You've got the gift of blog. You never fail to educate, entertain and put a fresh coat of lipgloss on that which has gotten old and stale. You rock!

Chuck said...

Congrats on your Level 1. I was informed I needed to get caught up on the haps here. Love the Blog. I probably can't sport the EMS warmers but you said it right... cool as hell. Haven't had the chance to listen to the CF Radio segment, but I'm sure you knocked it out of the park.
Next time I see ya'- implants or no implants - it's chest to the deck, Sister. haha The folks in the Dirty South think your work is BadA$$.
Later,
CC

Jay Ashman said...

so true, intensity is the key. and I bet that you kicked that shit in the balls when you were in front of Crossfitters rather than the peeps at Golds. Its called the next level, harness that in everyday training and you will be golden.

I'm glad you learned a lot at the cert, I'm anxious to get to one sometime in the future, I think it will put me in a great place training-wise as well as it did you.

alix said...

Great post Melissa and has reminded me that I need to up the intensity - have been getting a little slack of late I think. Love your work!

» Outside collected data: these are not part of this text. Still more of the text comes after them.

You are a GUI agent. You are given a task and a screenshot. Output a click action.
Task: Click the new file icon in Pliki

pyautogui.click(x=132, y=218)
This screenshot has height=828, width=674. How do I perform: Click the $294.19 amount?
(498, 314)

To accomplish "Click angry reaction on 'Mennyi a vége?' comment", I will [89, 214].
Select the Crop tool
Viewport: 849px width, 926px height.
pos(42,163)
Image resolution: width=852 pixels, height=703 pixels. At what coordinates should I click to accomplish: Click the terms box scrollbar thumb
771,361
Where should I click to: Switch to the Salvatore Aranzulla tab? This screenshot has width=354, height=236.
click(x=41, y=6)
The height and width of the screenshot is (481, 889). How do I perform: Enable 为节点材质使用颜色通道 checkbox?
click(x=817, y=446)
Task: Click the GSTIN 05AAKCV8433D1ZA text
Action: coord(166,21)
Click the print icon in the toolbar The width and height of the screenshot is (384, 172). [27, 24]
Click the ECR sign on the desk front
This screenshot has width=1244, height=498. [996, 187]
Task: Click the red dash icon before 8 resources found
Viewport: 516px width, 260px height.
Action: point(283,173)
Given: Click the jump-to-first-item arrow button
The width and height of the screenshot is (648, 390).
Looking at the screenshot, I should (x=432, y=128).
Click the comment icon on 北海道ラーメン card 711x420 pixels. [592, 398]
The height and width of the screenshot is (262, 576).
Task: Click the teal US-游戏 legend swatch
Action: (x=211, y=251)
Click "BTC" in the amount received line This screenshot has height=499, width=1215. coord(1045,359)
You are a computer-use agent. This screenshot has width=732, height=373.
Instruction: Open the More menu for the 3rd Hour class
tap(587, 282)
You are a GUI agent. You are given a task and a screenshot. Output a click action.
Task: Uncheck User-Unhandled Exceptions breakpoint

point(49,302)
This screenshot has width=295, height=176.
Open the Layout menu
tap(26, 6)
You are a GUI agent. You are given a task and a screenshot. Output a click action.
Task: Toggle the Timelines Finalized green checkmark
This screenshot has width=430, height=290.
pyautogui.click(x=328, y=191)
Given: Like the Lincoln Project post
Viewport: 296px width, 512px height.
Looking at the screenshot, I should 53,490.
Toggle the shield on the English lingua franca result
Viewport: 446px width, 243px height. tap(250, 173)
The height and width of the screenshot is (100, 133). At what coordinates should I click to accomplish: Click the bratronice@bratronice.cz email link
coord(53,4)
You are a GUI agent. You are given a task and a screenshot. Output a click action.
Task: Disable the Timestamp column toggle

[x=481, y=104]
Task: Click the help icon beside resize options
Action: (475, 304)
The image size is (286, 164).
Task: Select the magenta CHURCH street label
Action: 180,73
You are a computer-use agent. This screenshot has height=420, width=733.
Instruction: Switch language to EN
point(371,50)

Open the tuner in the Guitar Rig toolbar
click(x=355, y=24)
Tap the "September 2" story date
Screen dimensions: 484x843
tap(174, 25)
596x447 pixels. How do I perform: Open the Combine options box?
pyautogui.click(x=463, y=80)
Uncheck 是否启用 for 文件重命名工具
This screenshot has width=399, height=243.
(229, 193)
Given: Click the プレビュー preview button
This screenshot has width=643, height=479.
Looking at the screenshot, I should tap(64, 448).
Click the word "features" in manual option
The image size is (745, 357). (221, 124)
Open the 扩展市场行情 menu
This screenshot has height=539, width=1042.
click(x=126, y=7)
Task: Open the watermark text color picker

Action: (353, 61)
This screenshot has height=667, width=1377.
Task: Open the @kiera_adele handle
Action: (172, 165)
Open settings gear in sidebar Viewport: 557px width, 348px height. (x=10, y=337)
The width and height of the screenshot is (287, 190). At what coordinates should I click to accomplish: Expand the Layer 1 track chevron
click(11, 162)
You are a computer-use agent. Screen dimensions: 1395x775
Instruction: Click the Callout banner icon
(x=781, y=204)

CrossFit Fort Meade said...

Very well put! I'd have to agree with so much of the thoughts above, your blog is always very interesting to read.
This article reiterated some fantastic points about getting back to the basics. We all need to hear this message from time to time.
Keep blogging, we'll keep reading!
Semper Fi,
John

Aaron Trent said...

Be careful what you wish for Melissa. I train with a power-meter, and the little bitch is relentless. Ease up just a hair; it tells on you. Ease up before your interval is over; ditto. Think you rode hard? Well you better have. Power doesn't care if it's hot, cold, what your HR is, how fast you go, where the wind is, how steep the hill is. Power is power, and when you download the data and email it to your coach, it can be your biggest cheerleader or a dreaded narc.